- [Text provided]
__________

House may act Friday on bill to allow beer, wine to-go with restaurant takeout

Gov. Tim Walz's emergency order has shuttered bars and restaurants to dine-in customers across the state. Lawmakers are considering legislation to allow restaurants to sell beer and wine with to-go orders during their closure. House Photography file photo

Restaurants struggling to stay in business and customers thirsty for an adult beverage with their to-go food orders could be more loudly exclaiming “TGIF” tomorrow.

A proposal that would allow restaurants to sell wine and beer with takeout food orders until the state’s mandatory shutdown ends is expected to be on the House Floor Friday.

Sponsored by Sen. Karin Housley (R-St. Marys Point), SF4489 was passed 65-2 by the Senate Thursday. A couple hours later, the House Commerce Committee held an informational remote hearing on the bill components. It has not formally been introduced as a bill in the House.

House Commerce Committee (Remote Hearing) 4/16/20

Gov. Tim Walz has expressed support for the legislation, which would allow businesses to sell up to one bottle of wine and a six-pack of beer, cider or hard seltzer in their original, unopened packaging. The beer and wine could only be picked up, not delivered. Cities would be allowed to prohibit such sales by resolution.

Bars and restaurants have been ordered closed by the state until at least May 4 to help stop the spread of the coronavirus, but lawmakers are trying to help restaurants with liquor licenses weather the pandemic by allowing them to sell some alcoholic beverages with takeout.

Mike Jennings, owner of three west metro restaurants and a board member of the Minnesota Licensed Beverage Association, said restaurants don’t normally have a lot of cash in reserve, and 10% to 30% of them won’t be able to weather this shutdown, which will increase unemployment when the COVID-19 pandemic ends.

__________

- [Saved entries]
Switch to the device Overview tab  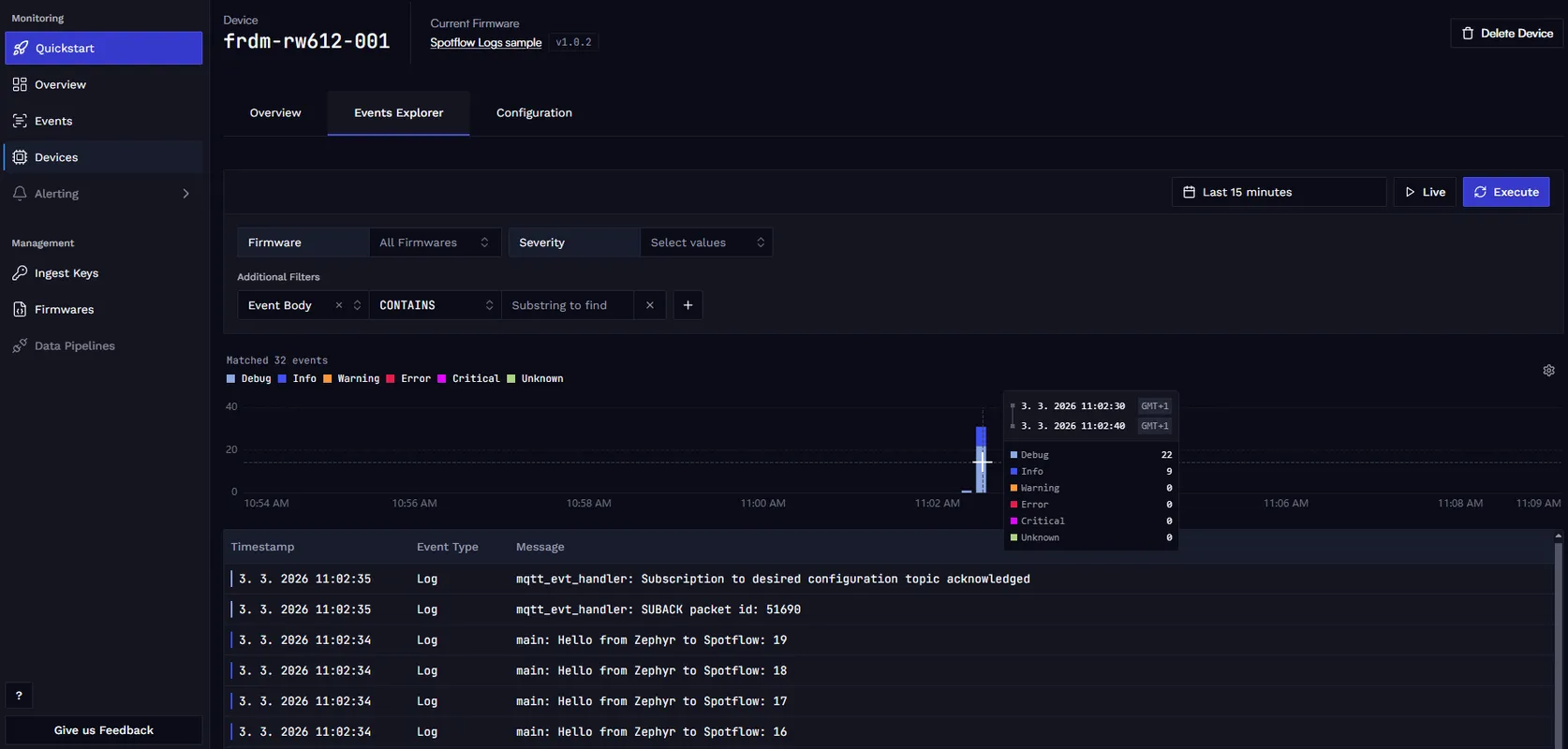(x=275, y=113)
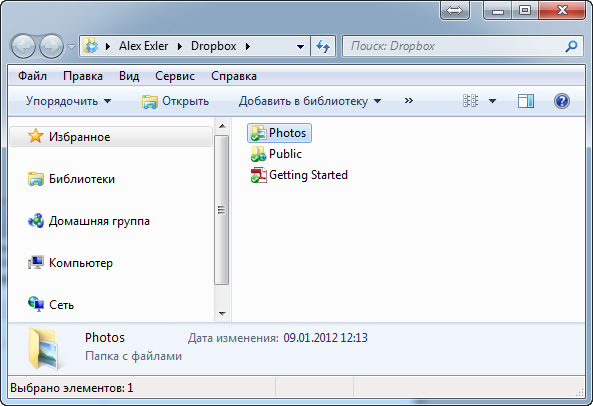Click the change view icon
Viewport: 593px width, 406px height.
(470, 101)
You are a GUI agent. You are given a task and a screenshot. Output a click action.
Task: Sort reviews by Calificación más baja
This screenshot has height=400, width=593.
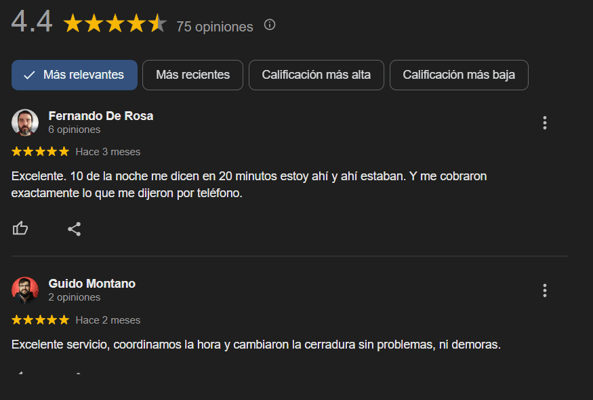tap(459, 75)
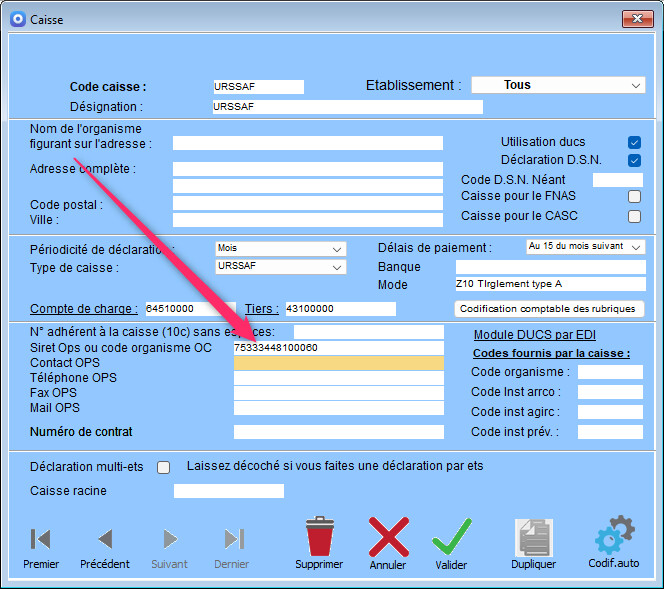Click the Précédent navigation arrow
The image size is (664, 589).
105,540
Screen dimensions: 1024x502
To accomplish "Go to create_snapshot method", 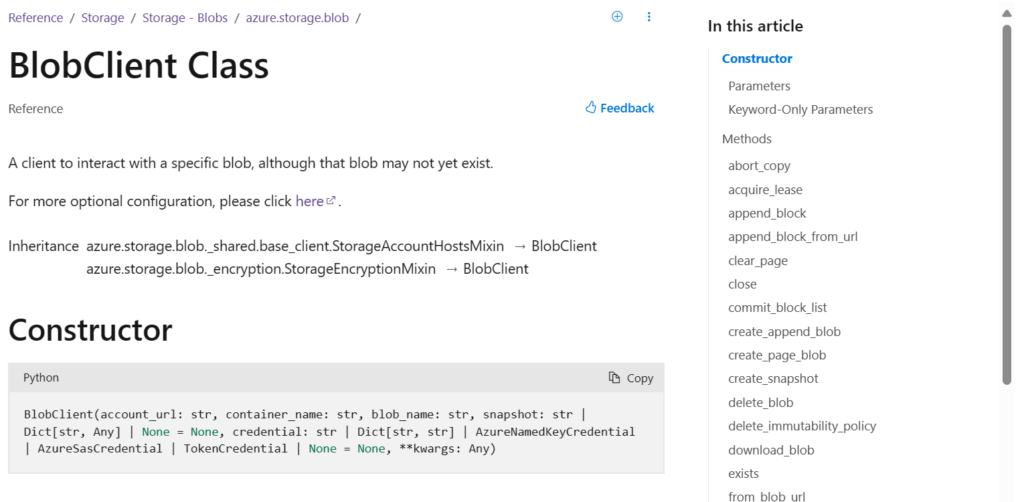I will (773, 379).
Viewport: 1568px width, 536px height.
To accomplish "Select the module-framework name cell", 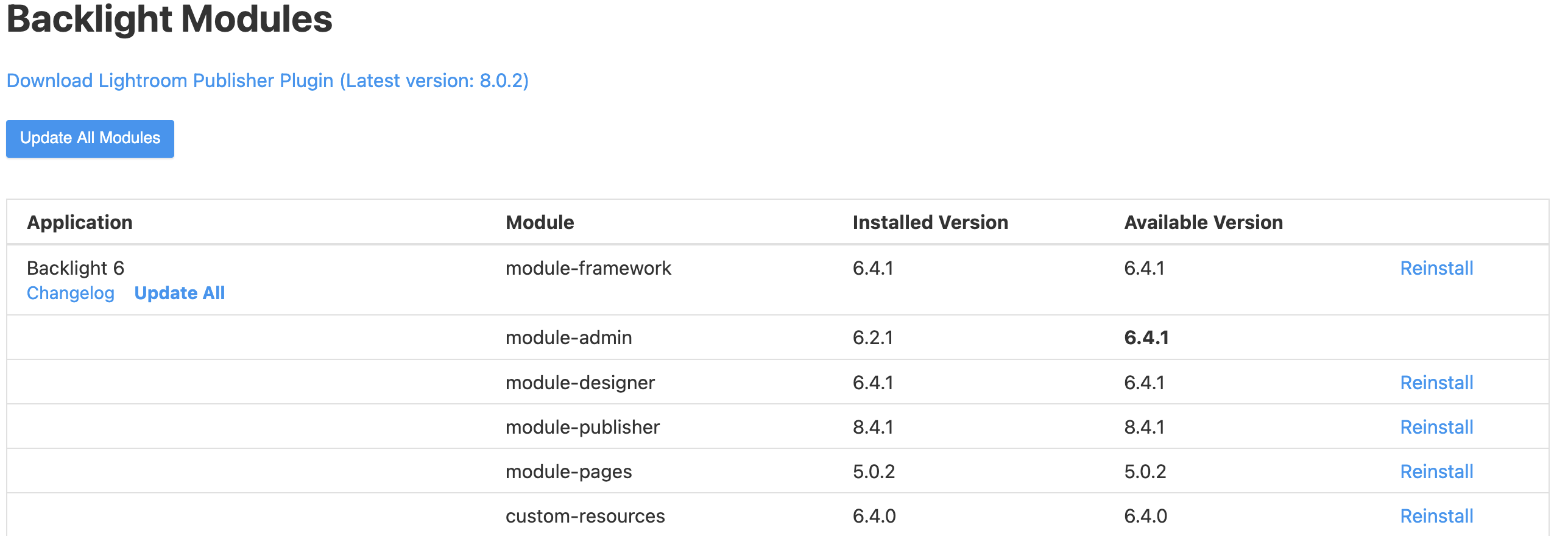I will click(x=588, y=268).
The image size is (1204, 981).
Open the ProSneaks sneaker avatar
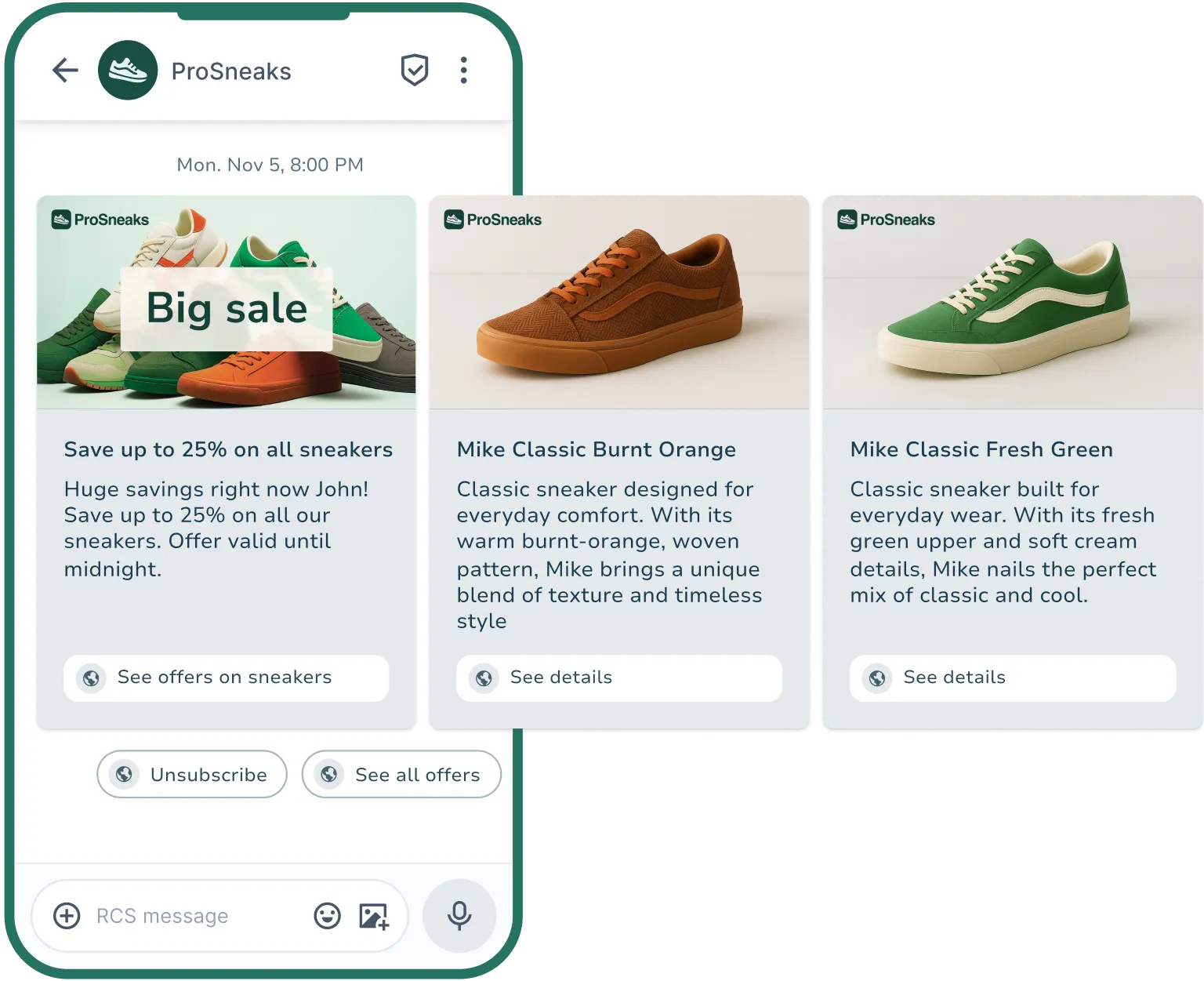pyautogui.click(x=128, y=70)
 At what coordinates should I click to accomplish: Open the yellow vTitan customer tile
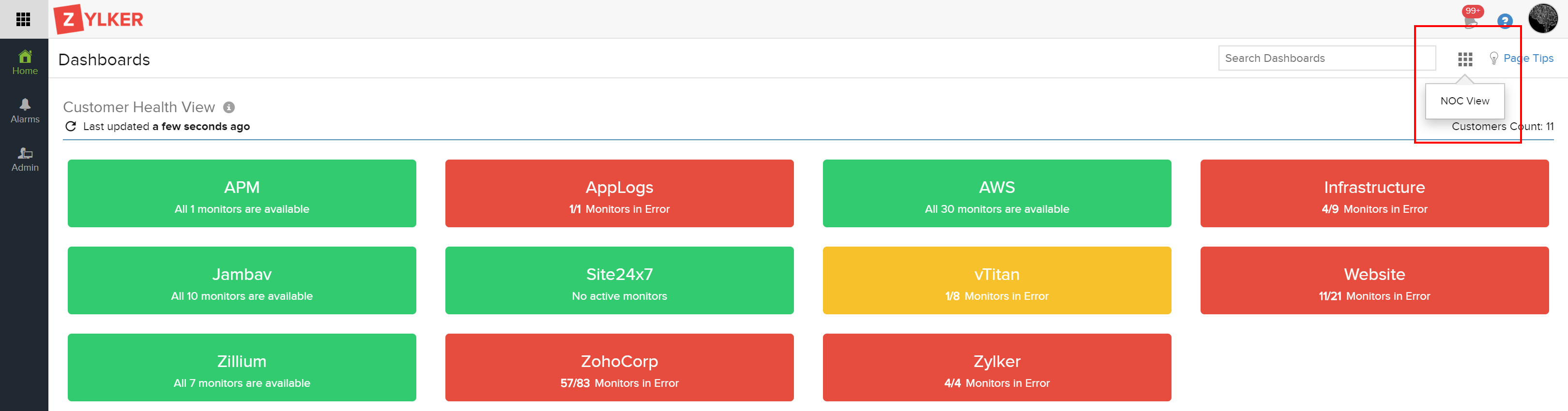point(996,280)
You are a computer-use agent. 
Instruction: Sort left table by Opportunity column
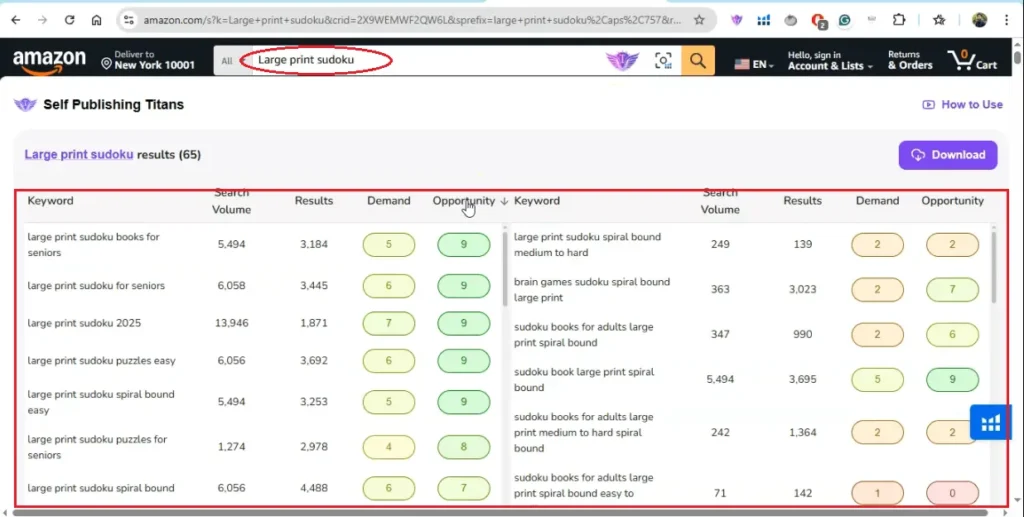click(x=464, y=201)
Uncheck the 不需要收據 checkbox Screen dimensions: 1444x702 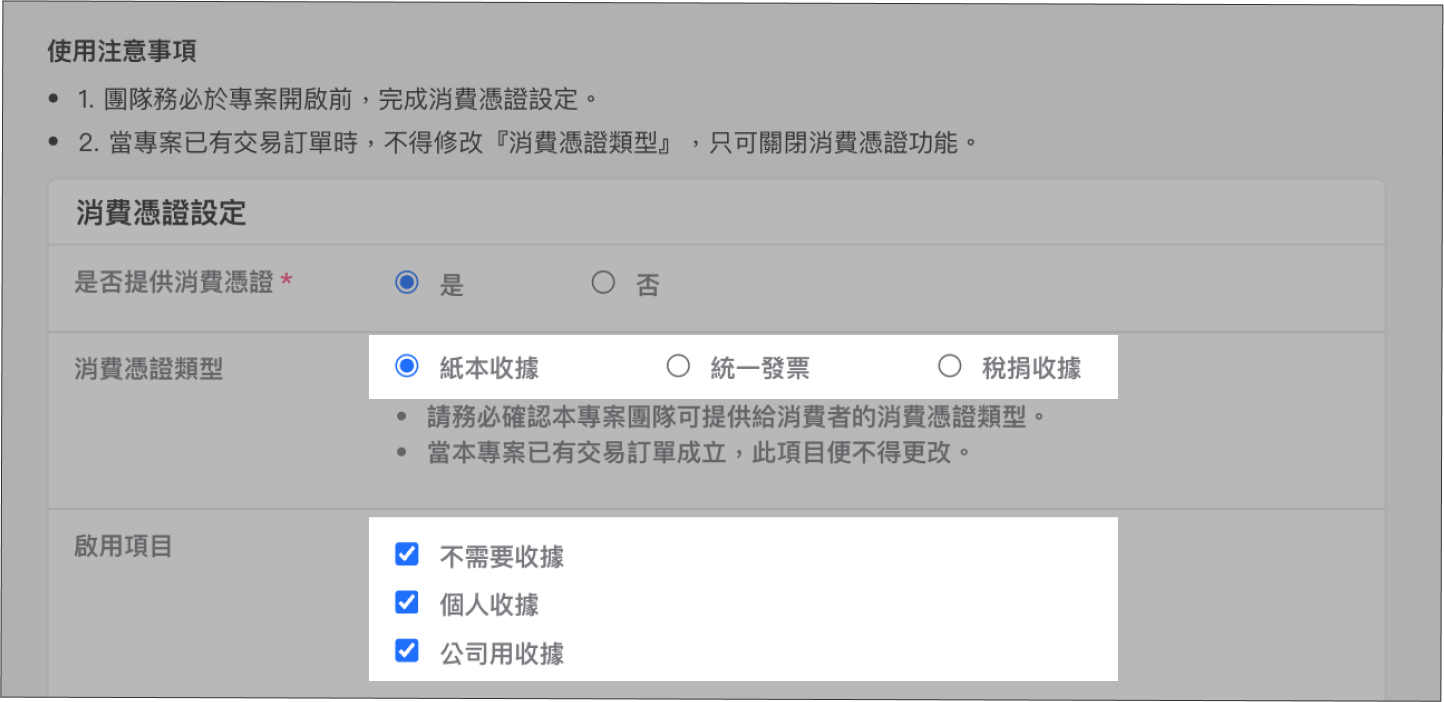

__________

- [Task 1] Translate this sentence from the article on the beer and wine to-go bill into Spanish: "The beer and wine could only be picked up, not delivered."
- [Task 2] Transcribe the part of the article on the beer and wine to-go bill that opens with the words containing "House Commerce Committee (Remote" and closes with "beverages with takeout.".
- [Task 3] Pick up the article on the beer and wine to-go bill after its last sentence and keep writing it.
These records have no connection to the article.

- [Task answer 1] La cerveza y el vino solo podrían recogerse, no entregarse a domicilio.

- [Task answer 2]
House Commerce Committee (Remote Hearing) 4/16/20

Gov. Tim Walz has expressed support for the legislation, which would allow businesses to sell up to one bottle of wine and a six-pack of beer, cider or hard seltzer in their original, unopened packaging. The beer and wine could only be picked up, not delivered. Cities would be allowed to prohibit such sales by resolution.

Bars and restaurants have been ordered closed by the state until at least May 4 to help stop the spread of the coronavirus, but lawmakers are trying to help restaurants with liquor licenses weather the pandemic by allowing them to sell some alcoholic beverages with takeout.

- [Task answer 3]
It’s costing Jennings $24,000 per month to close one of his restaurants. He said most restaurants have tried to offer takeout with mixed results. Offering wine and beer may help them make a little extra money.

“Anything we can do to chip away at our debt is really, really important,” he said.

Liz Rammer, CEO of Hospitality Minnesota, said the change would provide much-needed revenue to a cash-strapped hospitality industry that’s being “financially crushed.”

Some businesses have already permanently shuttered and more could fall in the next few months. “This is an economic disaster,” she said.

Craft brewers would also like more options for off-sale. Lauren Bennett McGinty, executive director of the Minnesota Craft Brewers Guild, said 79% of craft breweries will close within the next six months if the shutdown continues.

“I am saddened and fearful for these breweries,” she said.

Lon Larson, co-owner of Castle Danger Brewery in Two Harbors, said he supports the bill but wishes it went farther to help taprooms. He’s lost over 60% of sales and slashed half his staff.

Tom Hanson, representing The Distilled Spirits Council of the United States, urged lawmakers to include distilled spirits, since they are the highest margin item for alcohol beverages.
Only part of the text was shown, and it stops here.